Ulcers can occur for many reasons. Living on a dry lot does not necessarily mean that your horse will contract ulcers and even if your horse doesn’t live on a dry lot it doesn’t mean that he or she is home free. It is merely one indicator of many that should be considered. If your own horse lives on a dry lot as mine does or if you have other reasons to be concerned that your horse may have developed or could develop ulcers consider these symptoms that my own mare has exhibited:
Exhibiting resistance while performing under saddle work. One of the common misconceptions that I have fallen prey to is that being “cinchy,” as my own mare is, is not a not a symptom of ulcers. However resistance while performing under saddle work, particularly when this is unusual for your horse, bears further investigation. While this symptom may or may not be related to ulcers it is certainly a piece of the diagnostic puzzle.
Exhibiting irritability. Of course every horse can have the occasional bad day but if your normally placid horse becomes irritable over an extended period of time, for example, this may be another sign that your horse may have developed ulcers. Of course both resistance and irritability may also be signs that your horse needs chiropractic care or may be completely unrelated to the two and instead be connected to another condition.
Exhibiting a lack of energy. If, for instance, your normally very forward horse begins to require being pushed while under saddle ulcers might be considered as part of the cause. Again, however, your horse’s behavior should be monitored over time as every horse can have a “bad” day.
Exhibiting behavior that shows discomfort when blanketing or brushing around the flank area. Pinning of the ears, stomping, excessive tail swishing, and turning of the head toward the uncomfortable areas are just a few examples of discomfort that your horse might exhibit while blanketing or brushing him or her. Once again, lack of energy is a non-specific symptom as is displaying uncomfortable behavior that can also be attributed to other conditions such as colic. Colic can be a much more serious and possibly even an emergency situation that demands an immediate call to your veterinarian. The point being, you should know your horse such that you know when to make that call.

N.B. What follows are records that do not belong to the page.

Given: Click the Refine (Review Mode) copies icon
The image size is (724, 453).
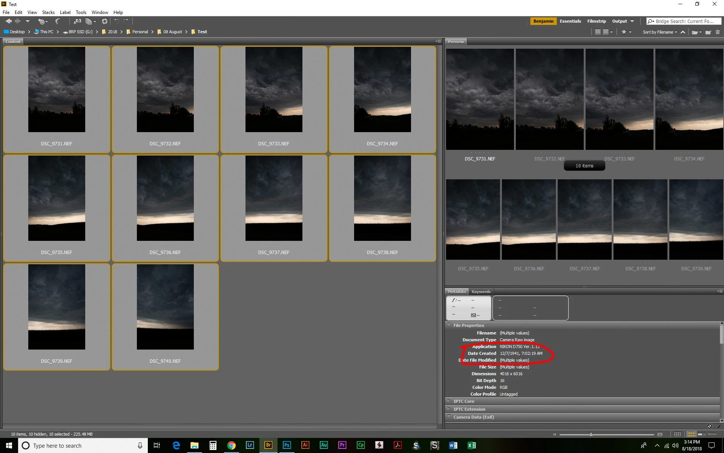Looking at the screenshot, I should point(89,22).
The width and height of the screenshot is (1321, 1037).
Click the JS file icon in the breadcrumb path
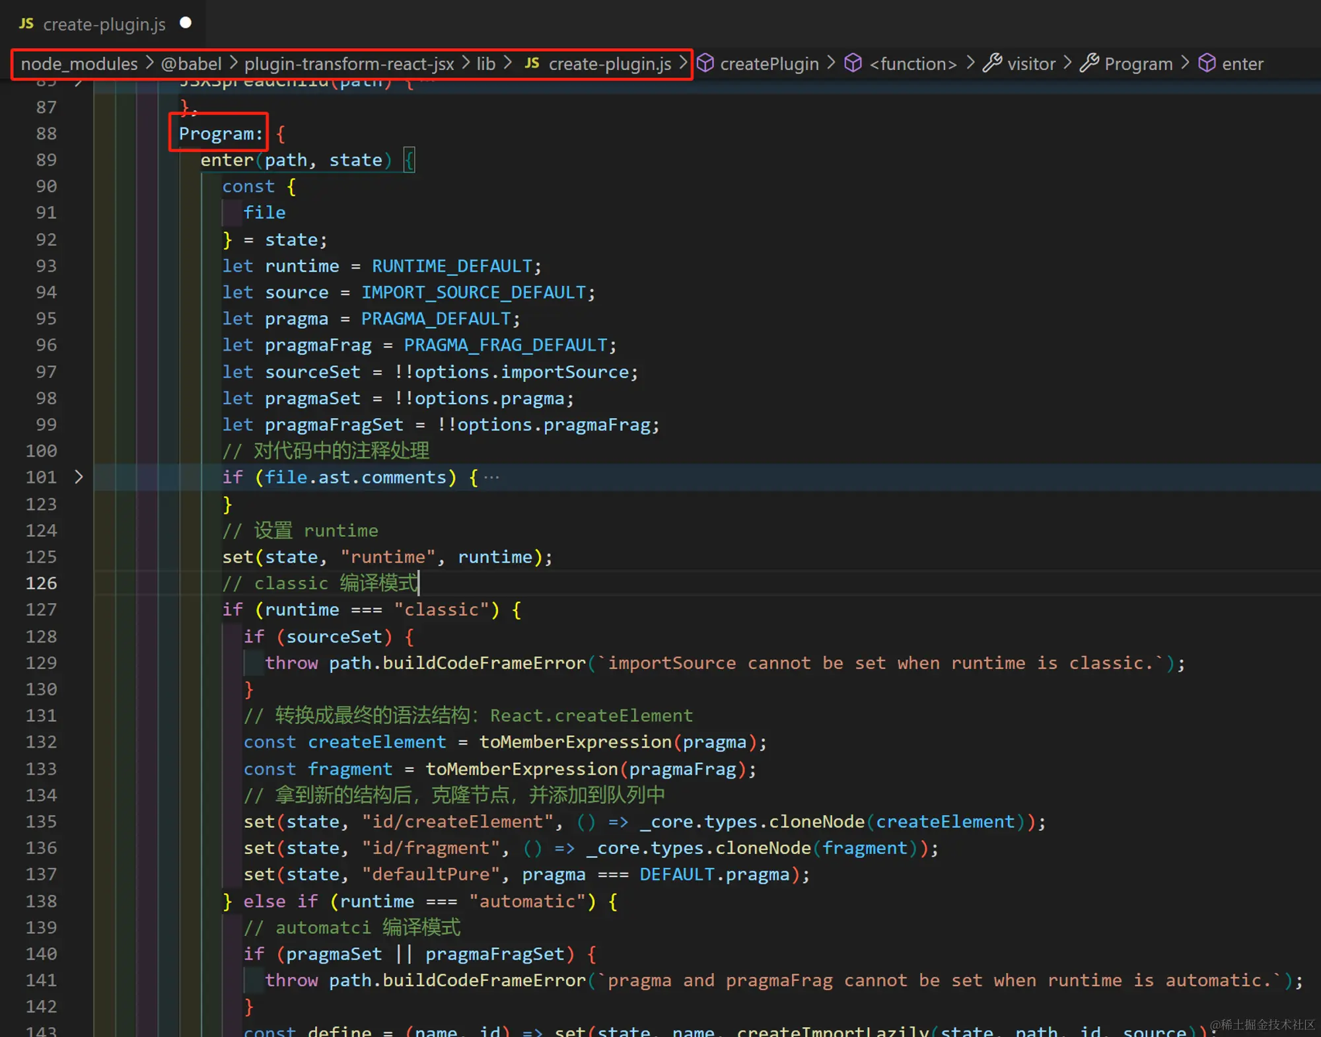pyautogui.click(x=532, y=63)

Unfortunately, the truth is that all of these symptoms are vague and can also be indicative of other injury or illness. If you are concerned that your horse may have ulcers or some other type of injury or illness you will want to discuss these symptoms with your veterinarian along with following his or her recommended plan for a physical examination and treatment some of which could be unique to your situation. Discussions along with a physical examination during my veterinarian’s annual visit to my farm indicated that while we weren’t yet ready to employ medical interventions we were ready to begin methodically exploring our options making note of what has worked and what hasn’t as we make our way towards a definitive diagnosis, treatment plan, and ultimately a more comfortable, healthy, and happy horse. Knowing that my mare is at risk below are just some of the prevention strategies that I was given or have used:
Employing the use of slow feeders. Although my mare’s portions are limited, slow feeders are one way that I can decrease the speed at which she eats her hay therefore extending the amount of time that she has it available to her. With a little on-line research you’ll find that there are many commercial and homemade options available to meet your specific needs.
Reducing or eliminating grains. Think about it, do you really exercise your horse enough that he or she specifically requires a grain meal? On average I currently actively ride for about thirty minutes a day, six days a week. Even at this frequency my own mare does not require a grain meal. Of course there are instances where your horse will require feeding grain either because his or level of work will mandate it or because his or her health needs will demand it but by talking with your veterinarian and having your horse’s nutritional needs analyzed you’ll be able to make an accurate determination.
This listing is far from definitive. There is certainly other ulcer diagnostic and prevention recommendations that your veterinarian is likely to recommend based on your specific needs. The above are simply account of my first hand experiences. Regardless of the reason you suspect that your horse suffers from ulcers by following these and other strategies recommended by your veterinarian you’ll be confident that you’ve done your best and soon be on your way to a happy and healthier horse.